4.In Time domain, we can analyze Amplitude Vs Time,
In frequency domain, we can analyze Amplitude Vs Frequency.
For which domain we will analyze Amplitude Vs Time Vs Frequency?

Karuna

#### Papabravo

Joined Feb 24, 2006
18,834
I consider these questions to be a bit out of the ordinary, to the point of being marginally relevant, but here goes.

1. Filters work on the frequency of the input, not the phase. If the input and the noise have the same spectrum then you are stuck with the noise.

2. PTC and NTC are inherent properties of materials. To the extent they can be controlled in the alloy or doping process the combination of a large PTC with a small NTC produces a smaller positive PTC. I'm no expert on this, but it certainly is not magic.

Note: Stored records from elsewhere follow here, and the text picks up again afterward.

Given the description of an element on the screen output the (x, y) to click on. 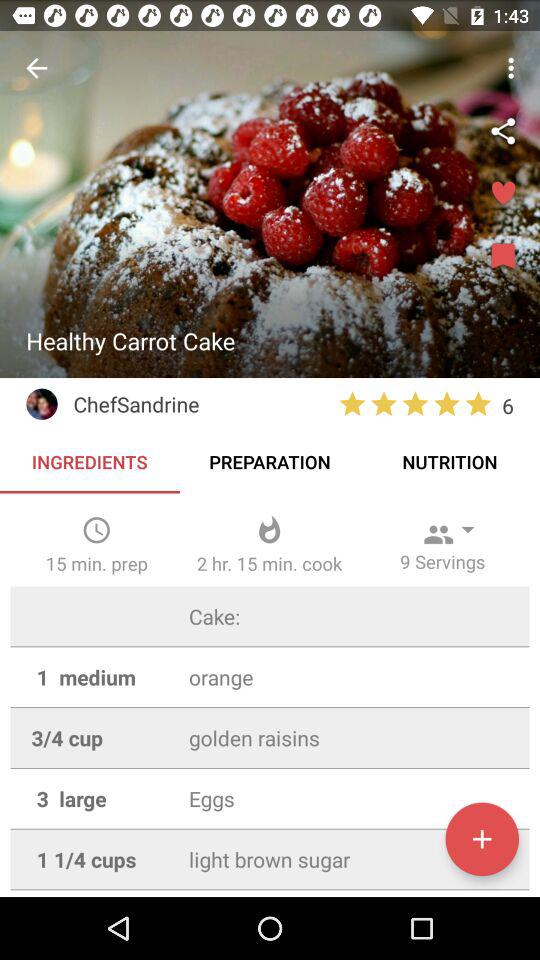
like of the image (503, 194)
Given the description of an element on the screen output the (x, y) to click on. 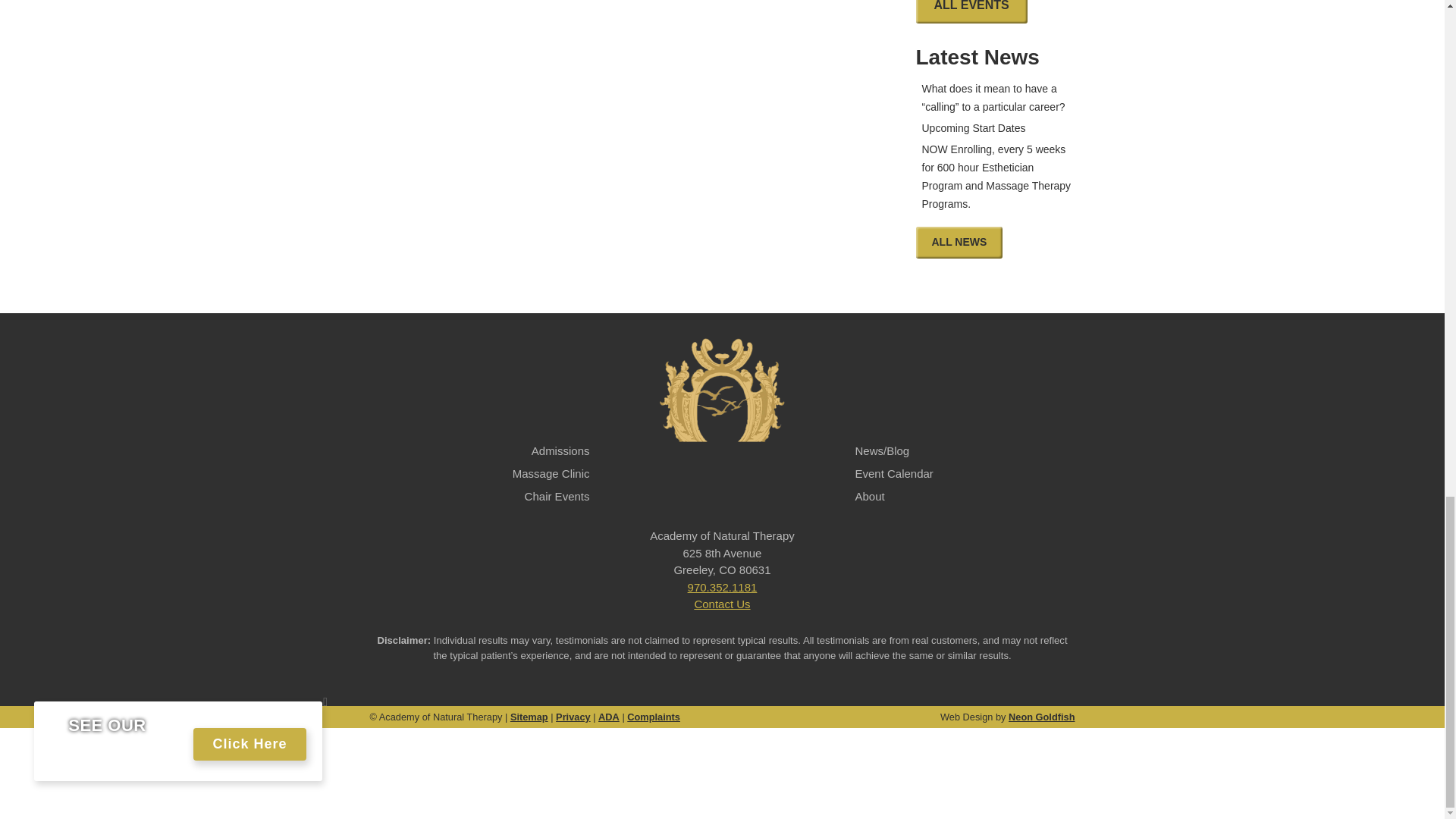
click to call (722, 586)
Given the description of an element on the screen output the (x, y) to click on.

3. What distinguishes sine and cosine waves from the others that you mention is continuity and differentiability. An ideal square wave is not continuous. The derivative of an ideal square wave is also not continuous. For an ideal sawtooth or an ideal triangle wave they may be continuous, but they are not differentiable. These requirements on functions are essential the the properties discovered by Fourrier and others. OK, you say lets consider non-ideal waveforms and I say how can you describe them mathematically? The sine wave is completely defined by three parameters: the frequency, the amplitude, and the phase. For the square, sawtooth, and triangle, besides those three, we need aditional parameters to describe the slopes and the shape of the corners and peaks. You can see that the situation becomes rapidly intractable.

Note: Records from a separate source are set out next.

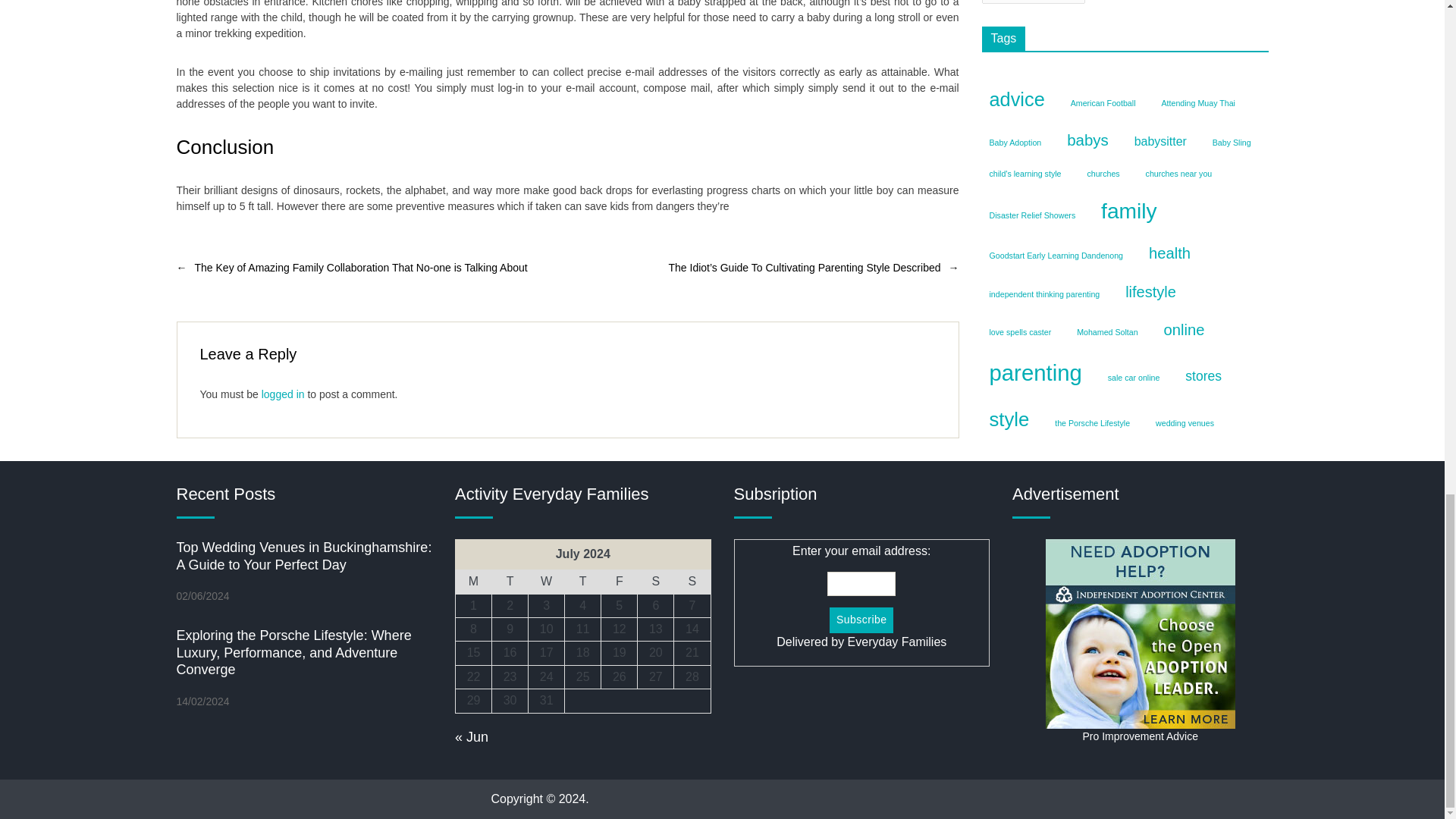
Wednesday (546, 581)
Sunday (692, 581)
Thursday (582, 581)
Subscribe (861, 620)
Saturday (655, 581)
Friday (619, 581)
Monday (473, 581)
logged in (283, 394)
Tuesday (510, 581)
Given the description of an element on the screen output the (x, y) to click on. 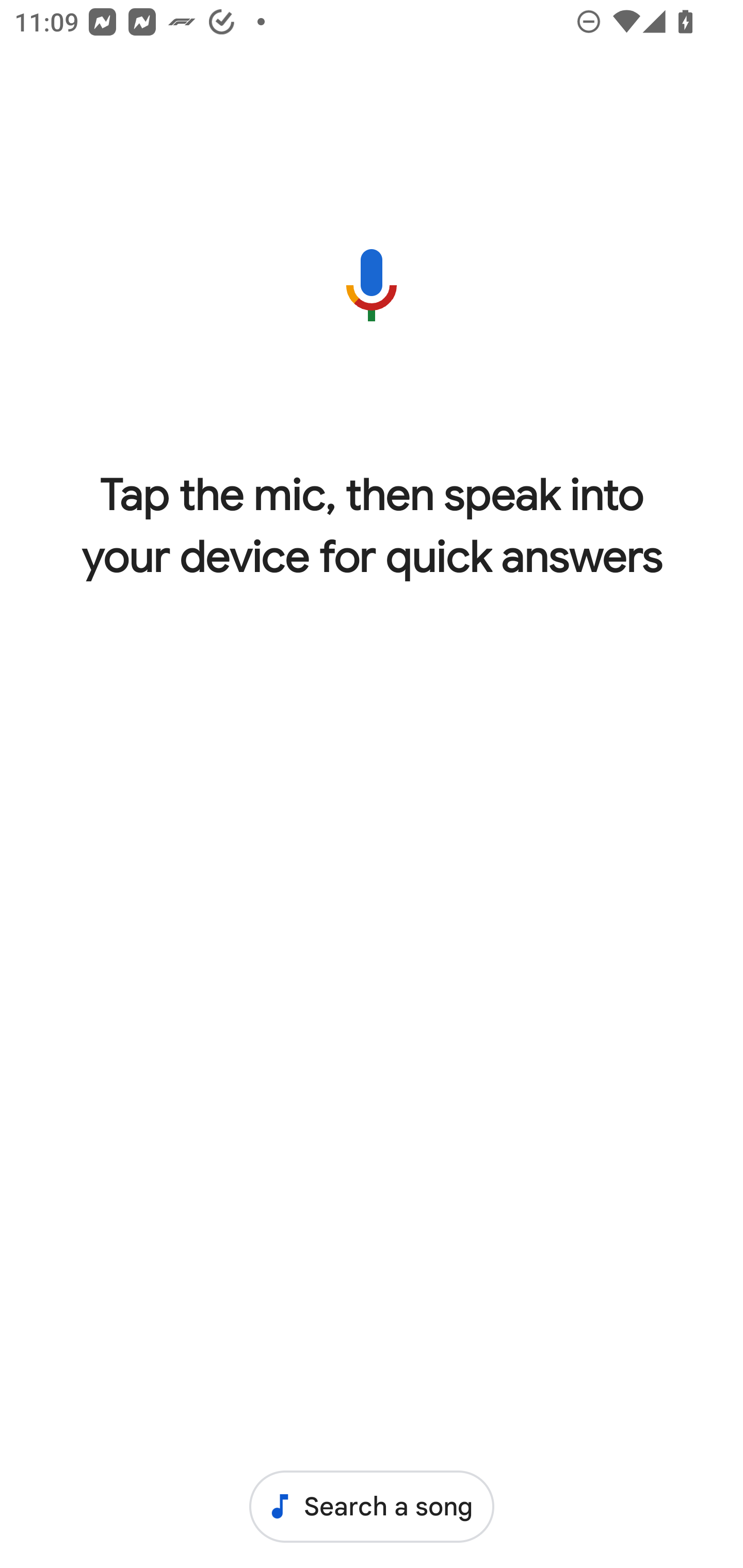
Search a song (371, 1505)
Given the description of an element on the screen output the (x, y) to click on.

4. Thinking and analysis in 3 dimensions is incredibly hard. I've never seen any work on, or insight from an amplitude versus time versus frequency model. Perhaps you could provide some.

#### Murod

Joined Dec 24, 2005
30
karunanithi_pricol said:
4.In Time domain, we can analyze Amplitude Vs Time,
In frequency domain, we can analyze Amplitude Vs Frequency.
For which domain we will analyze Amplitude Vs Time Vs Frequency?

Karuna
It's difficult to make such kind of analysis with ideal approach. We can do that in an arbitrary time-domain, short time frequency analysis. You analyze the signal of a short time-slice around a point of time, then present the frequency spectrum for that point. So from a point to the the next point in the time domain, their frequency analysis are actualy taken from overlaped time slices. Look at spectrum analyzer, they can display the frequency content (frequency vs amplitude) from time to time. You can record it in 3D format.

Best Regards,

Hasan Murod.

#### etudionte

Joined Feb 20, 2007
1
Anwer to question no3:
We need a fundamental waveform to represent any periodic waveform. Sinusoidal waves fit the bill. Moreover..square and triangular waves are differentialderivatives of Sine-cosine waves. Hence rendered complicated in breaking up other periodic functions. .....